OnePlus Two smartphone

Teardown: OnePlus Two smartphone

China’s other hip start-up takes a further step closer to the mainstream.

One main product leads this month’s teardown, the OnePlus Two smartphone from the eponymous Shenzhen-based OEM. But the story is mostly about how this product illustrates one country’s and two quite similar companies’ ambitions in consumer electronics.

OnePlus and its Beijing-based rival Xiaomi are poster children for China’s attempt to exploit the world leadership it has earned in manufacturing so that it can start exporting high-profile and stylish products of its own. They also want to be hip players, offering a Sino-spin on the Apple cachet.

As both unveiled new products this August, there was importantly a sense that the upstarts are at a turning point. It could see them soon tack closer to the mainstream in terms of marketing and hardware/software design.

Their new handsets are not competitive in every sense, but there is significant overlap.

Xiaomi has unveiled the $125 (£80) Redmi Note 2, based on an eight-core, 64-bit Helio X10 processor from Taiwan’s MediaTek. Significantly, the X10 has ARM’s power-efficient but less chunky A53 Cortex cores - an important performance trade-off.

OnePlus is accepting orders for its sophomore invite-only Two (the OnePlus One was the Teardown in October 2014). It costs £289 in a configuration with 64GB storage and 4GB RAM. The Two has a powerful Qualcomm processor, an eight-?core Snapdragon featuring A53 and heavier-lifting A57 cores.

Both phones target the phablet segment, with 5.5-inch diagonal/1080p displays, but different subsegments.

Xiaomi wants to reach beyond an existing base of high-end Asian consumers into the mass market (hence the bargain price). OnePlus wants to disrupt the high end globally: it launched the Two’s invite programme at pop-up shops in eight countries outside China (including one in London).

Still, there are two common aspects to the Xiaomi and OnePlus launches, though this might be the last time we see them together.

Both companies are going for ‘maximum bang, minimum buck’, packing high-end hardware into their devices while making deep sacrifices on margin, even for the commoditised cellphone business. The Redmi Note’s price speaks for itself. Then, here are some of the OnePlus Two’s leading specifications:

  • Custom Snapdragon 810/ Adreno 430 GPU
  • 64GB or 16GB storage
  • 13MP rear camera with image stabilisation/5MP front camera
  • 3GB or 4GB RAM
  • 3,300mAh battery.

Comparing like-for-like elements with the iPhone 6, the OnePlus Two has a bigger battery and higher main-camera pixel count. An unlocked iPhone 6 costs upwards of £539 (£619 for a 64GB model). The 64GB £289 OnePlus Two comes unlocked as standard and has a dual-microSIM tray.

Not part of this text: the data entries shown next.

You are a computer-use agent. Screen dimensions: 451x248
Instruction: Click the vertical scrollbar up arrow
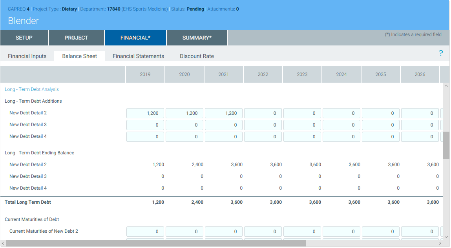click(x=446, y=86)
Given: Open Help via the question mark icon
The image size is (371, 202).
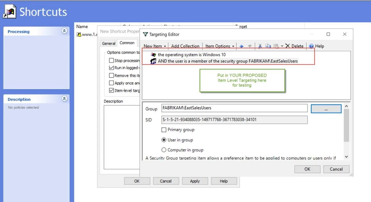Looking at the screenshot, I should tap(311, 46).
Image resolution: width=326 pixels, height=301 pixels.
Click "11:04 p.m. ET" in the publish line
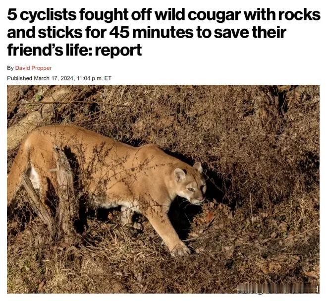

Xiaomi and OnePlus have built brands by constraining supply and developing followings as a rock band does its fan club. They sell the bulk of their stock online during time-?limited regional windows and, in OnePlus’s case, require customers to ‘earn’ an invite.

This has generated plenty of positive hype so far, but the approach may have run its course. The companies and their key suppliers want to take their increasingly established brands into the mainstream. OnePlus executives have hinted that they are discussing traditional network operator partnerships in Europe. Xiaomi, which has confined itself to Asia, is also testing Europe by test-marketing its peripheral products (e.g. powerblocks) in Spain and Italy.

Some technological features in the OnePlus Two and the design decisions behind them also suggest that its creators see the new handset as a prelude to an assault on the wider market. Foremost among these is the custom Snapdragon 810 implementation, said to address claims that the chip was prone to overheating. ‘Custom’ is an important word here. The 810 is a Qualcomm chip. As the world’s largest semiconductor company, Qualcomm will only partner to that degree with a client that either is in or - in this case - is likely to enter its top tier.

Beyond that however, one has to wonder whether OnePlus’s aggression on margin today might be toned down in future.

The OnePlus Two’s highly specified main camera also features electromechanical actuators on each side of the lens for image stabilisation and an infrared laser rangefinder. The phone is one of the first to feature the new low-profile, symmetrical USB-C port. And there is a fingerprint sensor. This kind of technology does not come cheap - and at £289 really is a steal. Remember, this global price point is less than half that of a top-of-the-range unlocked iPhone or Samsung Galaxy.

OnePlus’s rivals suspect that the company might today be offering products at the thinnest of margins while intending to seek higher ones in future. After all, with its invitation system, it can control just how many handsets it makes and sells at wafer-thin profit before it brings out its next model.

Finally, our usual thanks to the teardown team at iFixit, who produced the images here and gave the OnePlus Two 7/10 for repairability.

Among the more significant things iFixit noticed compared with the OnePlus One was that the new handset has a more modular hardware design. That will help control manufacturing costs, furthering the company’s quest for tight margins and low retail price points.